I have a multi-index pandas dataframe consisting of a date element and an index representing store locations. I want to split into training and test sets based on the time index. So, everything before a certain time being my training data set and after being my testing dataset. Below is some code for a sample dataset.
import pandas as pd
import stats
data = stats.poisson(mu=[5,2,1,7,2]).rvs([60, 5]).T.ravel()
dates = pd.date_range('2017-01-01', freq='M', periods=60)
locations = [f'location_{i}' for i in range(5)]
df_train = pd.DataFrame(data, index=pd.MultiIndex.from_product([dates, locations]), columns=['eaches'])
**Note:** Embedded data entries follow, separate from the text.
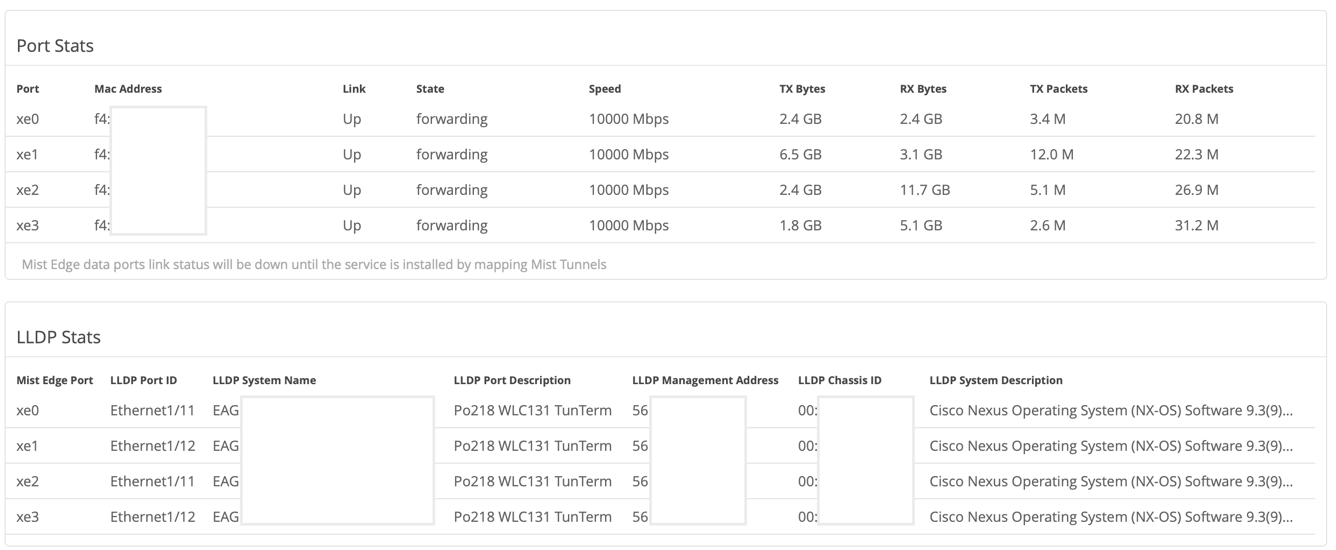Select the TX Packets column header
1336x550 pixels.
1058,89
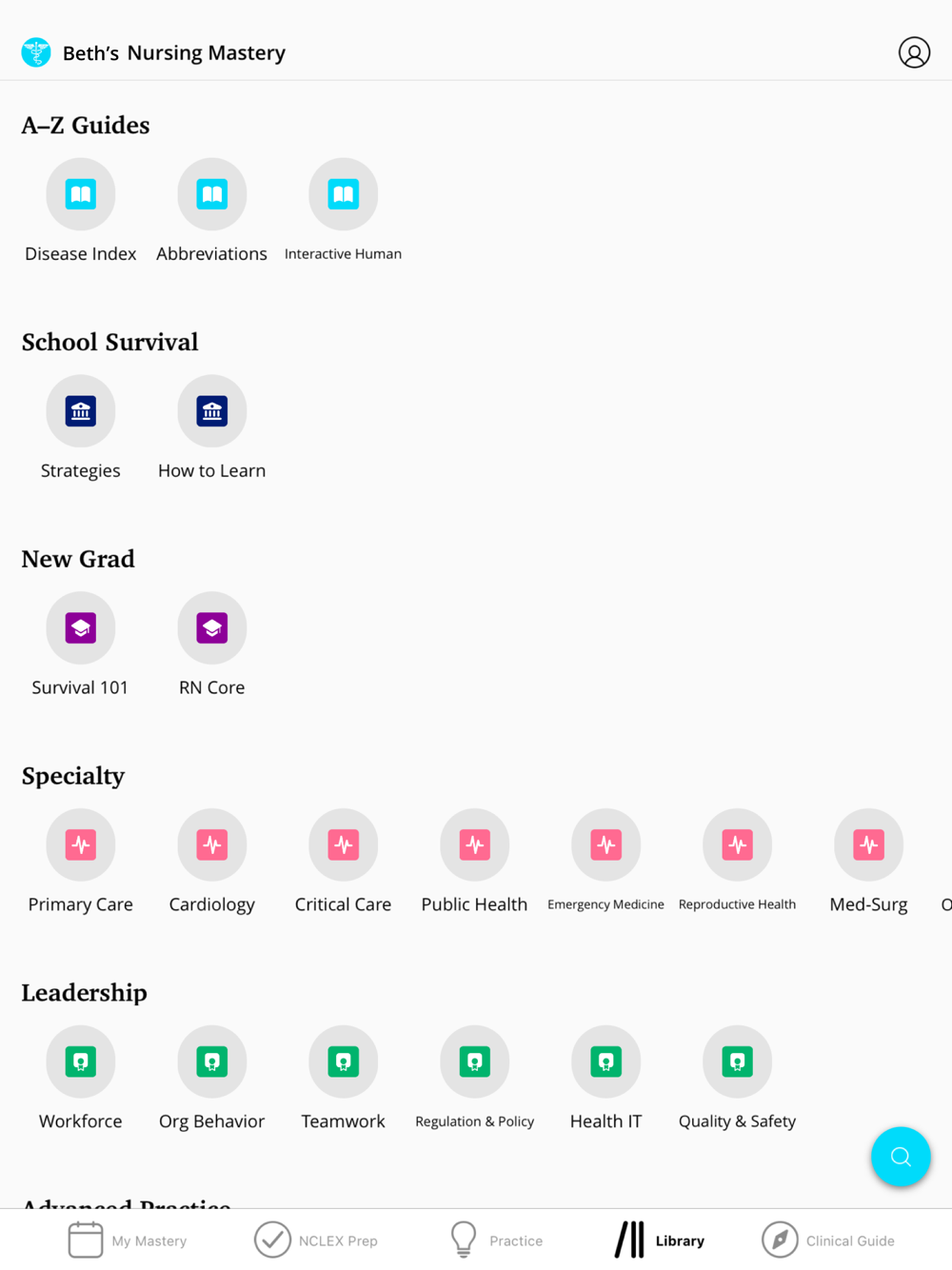Screen dimensions: 952x1270
Task: Select the Strategies school survival icon
Action: pos(81,411)
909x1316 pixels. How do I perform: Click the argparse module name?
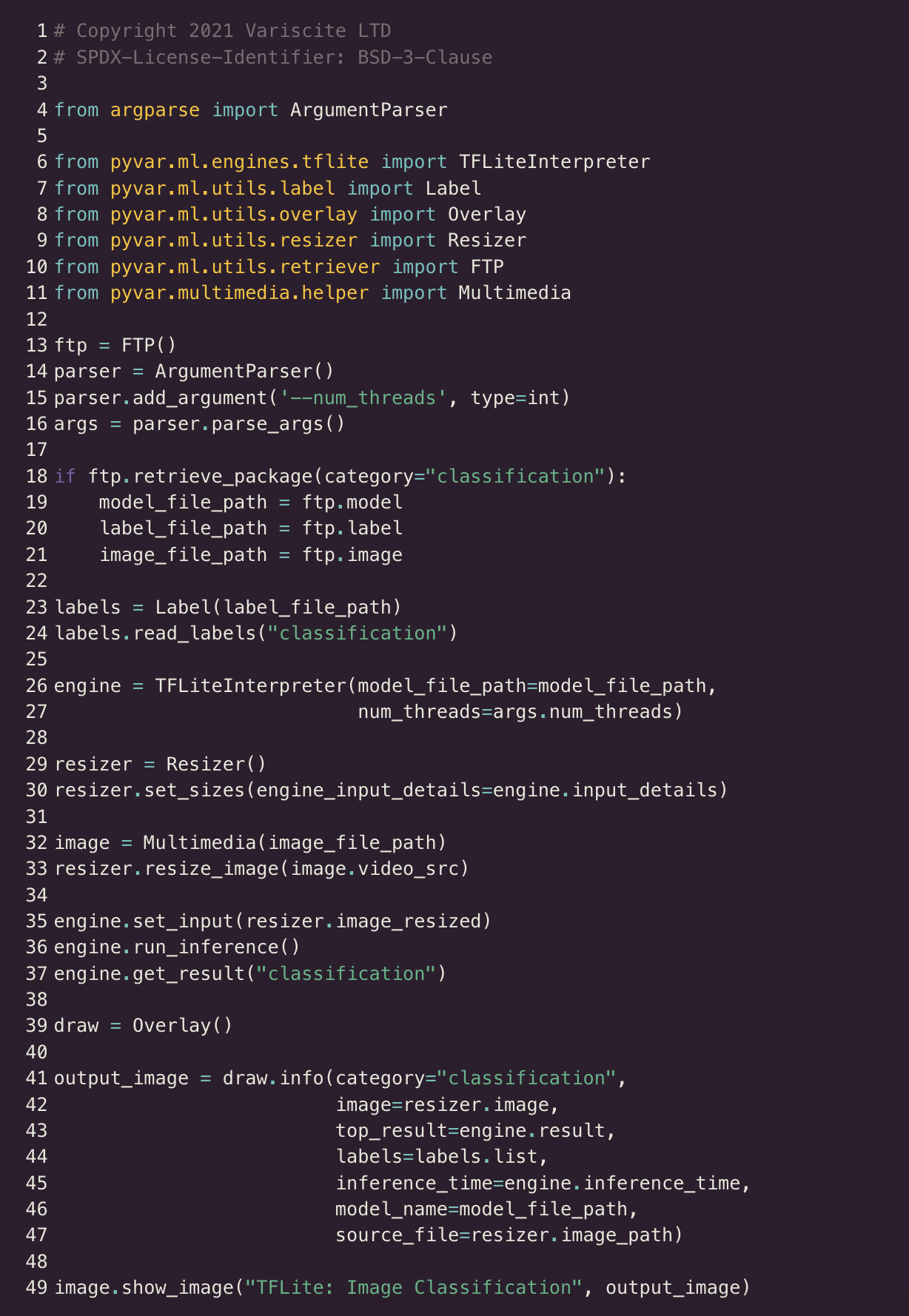coord(155,110)
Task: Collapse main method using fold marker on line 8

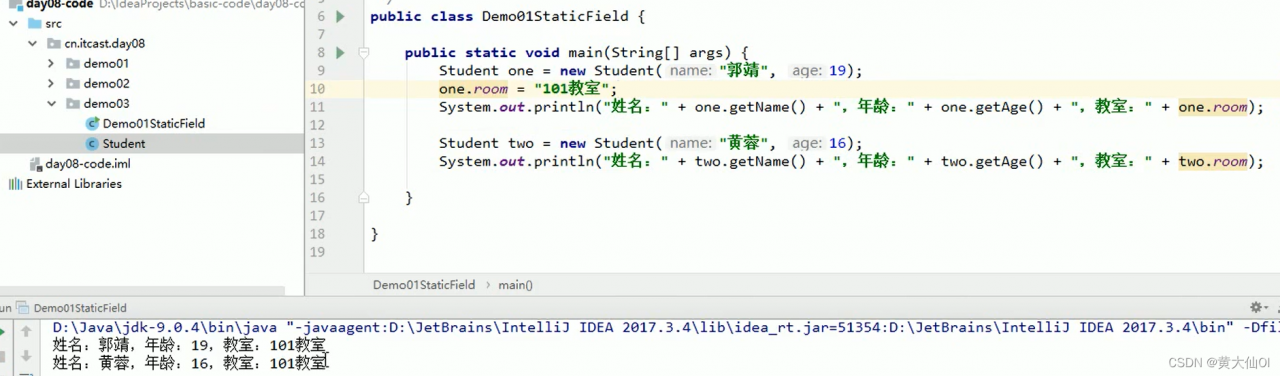Action: [x=364, y=53]
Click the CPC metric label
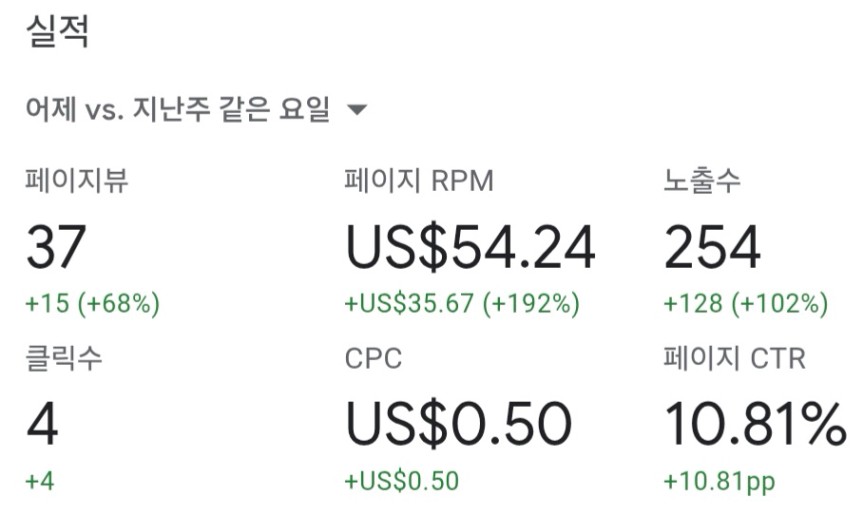 coord(374,359)
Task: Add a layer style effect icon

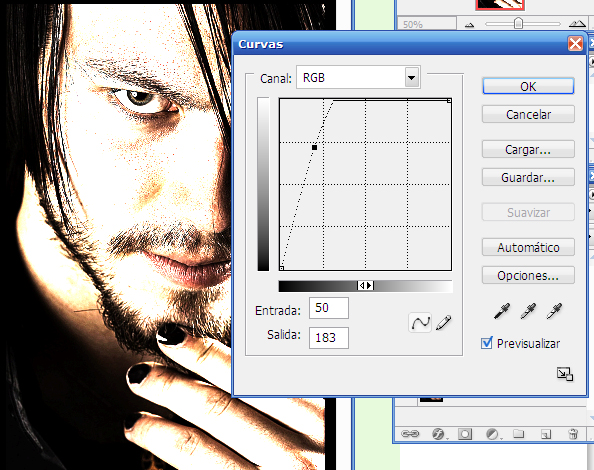Action: coord(438,434)
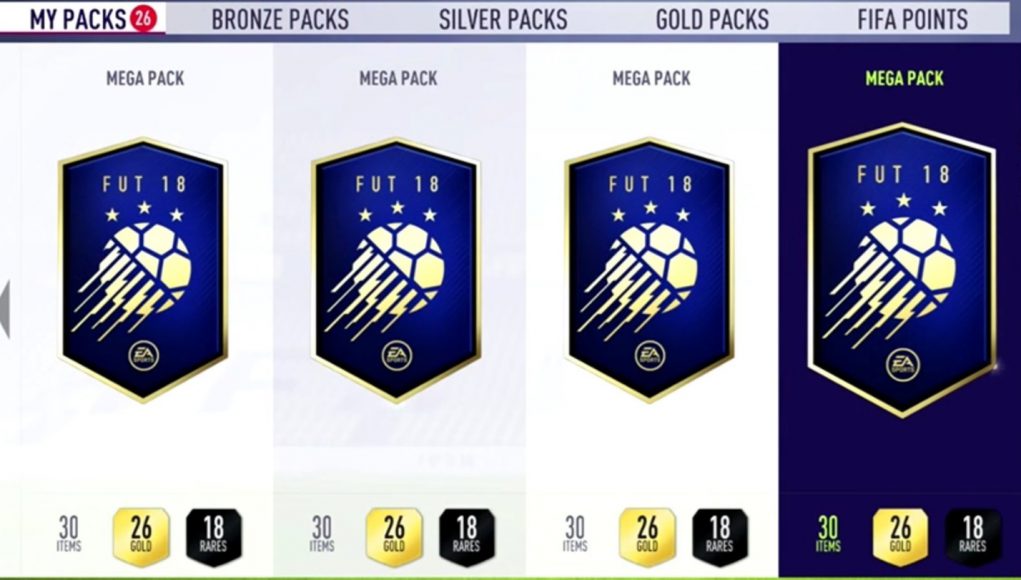Open the FIFA Points tab
The image size is (1021, 580).
[912, 20]
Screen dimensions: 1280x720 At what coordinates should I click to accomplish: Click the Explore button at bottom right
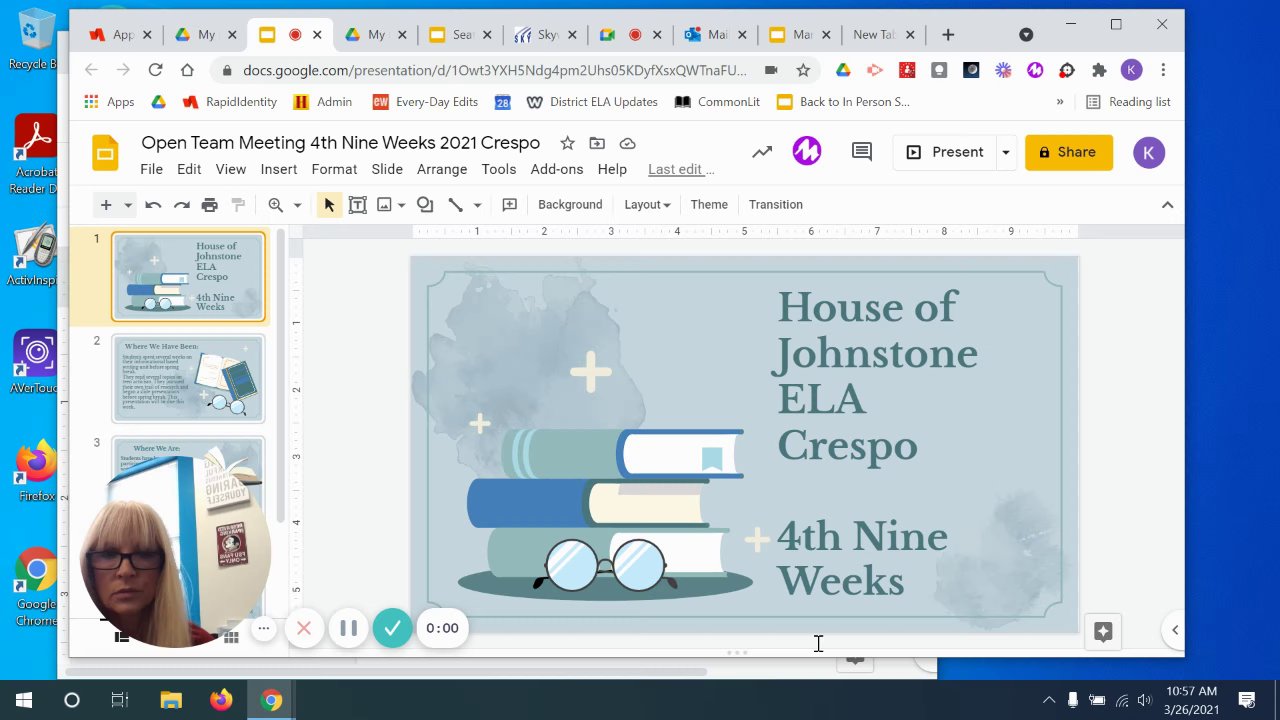[1103, 632]
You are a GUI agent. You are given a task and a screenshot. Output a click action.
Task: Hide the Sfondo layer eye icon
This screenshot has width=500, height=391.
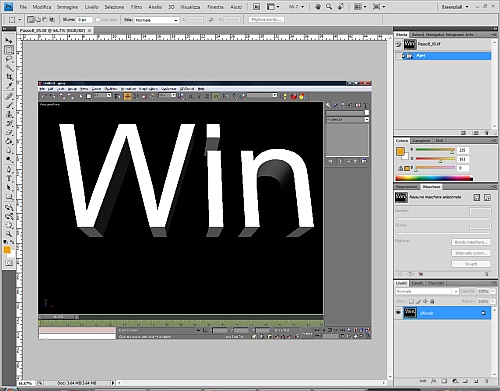tap(398, 313)
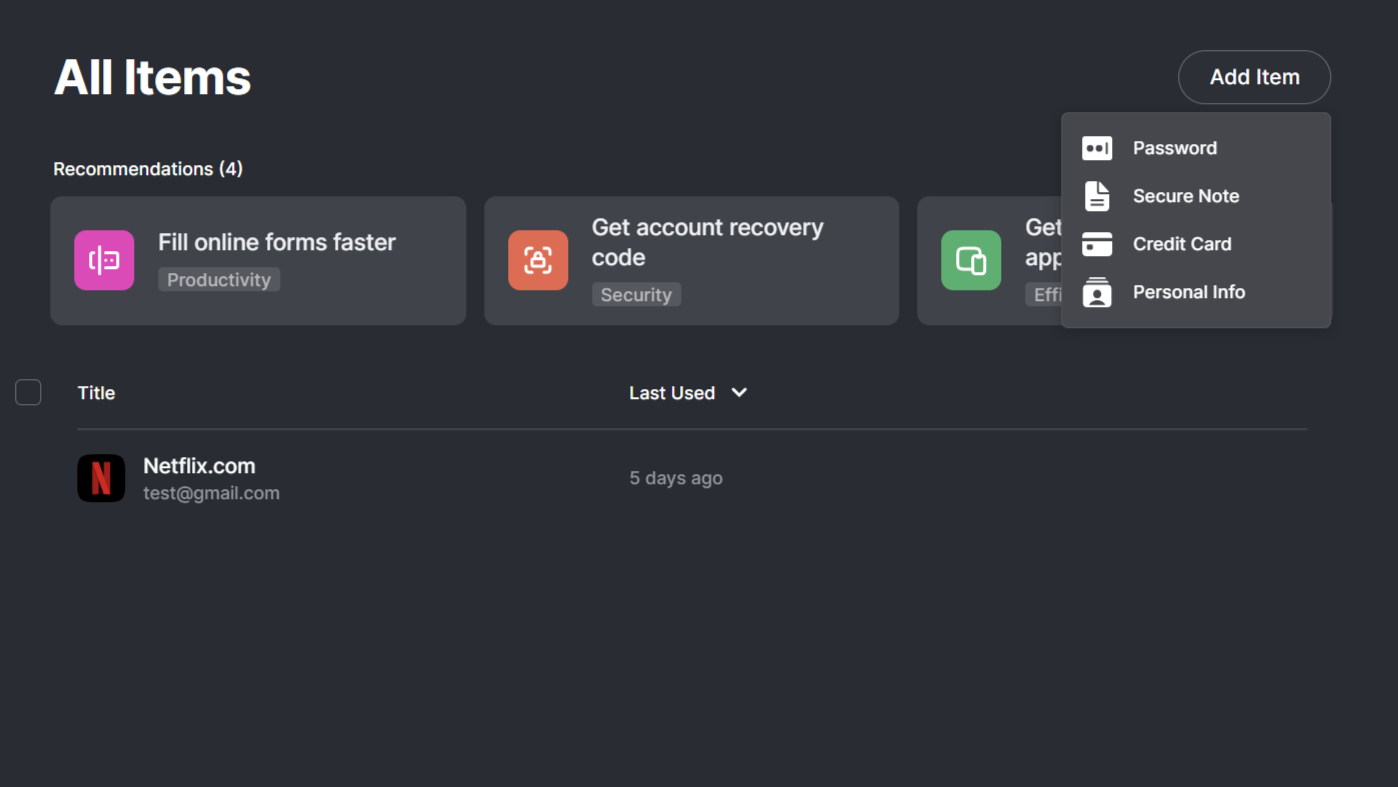Viewport: 1398px width, 787px height.
Task: Open the Netflix.com item title
Action: pos(199,466)
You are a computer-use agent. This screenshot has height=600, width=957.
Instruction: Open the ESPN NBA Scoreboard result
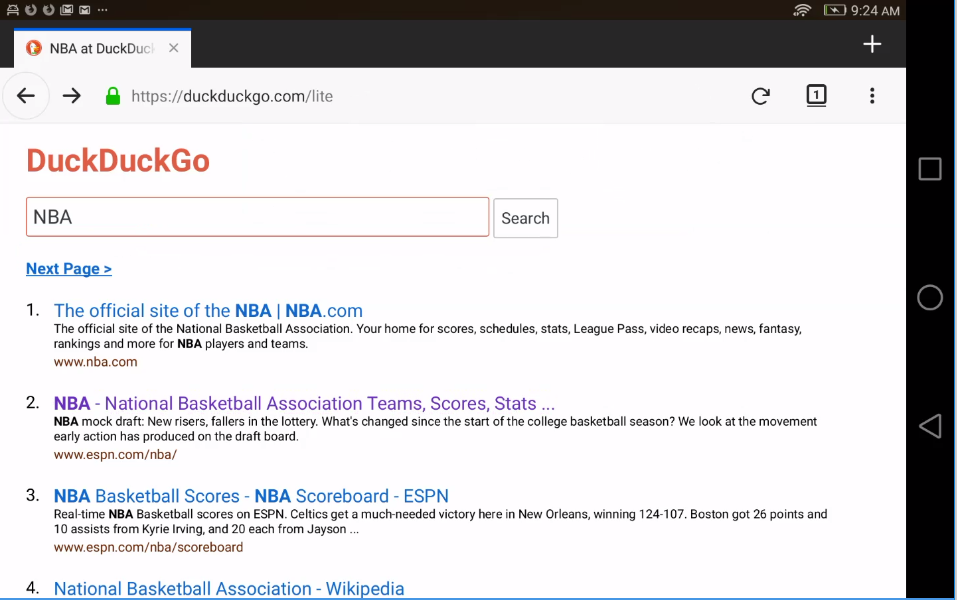coord(250,496)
df_train.index.names = ['date', 'location']
I would like df_train
to represent everything before 2021-01 and df_test
to represent everything after.
I've tried using df[df.loc['dates'] > '2020-12-31']
but that yielded errors.
CodePudding user response:
You have 'date' as an index, that's why your query doesn't work. For index, you can use:
df_train.loc['2020-12-31':]
That will select all rows, where df_train >= '2020-12-31'. So, if you would like to choose only rows where df_train > '2020-12-31', you should use df_train.loc['2021-01-01':]
CodePudding user response:
You can't do df.loc['dates'] > '2020-12-31'
because df.loc['dates']
still represents your numerical data, and you can't compare those to a string.
You can use query
which works with index:
df.query('date>"2020-12-31"')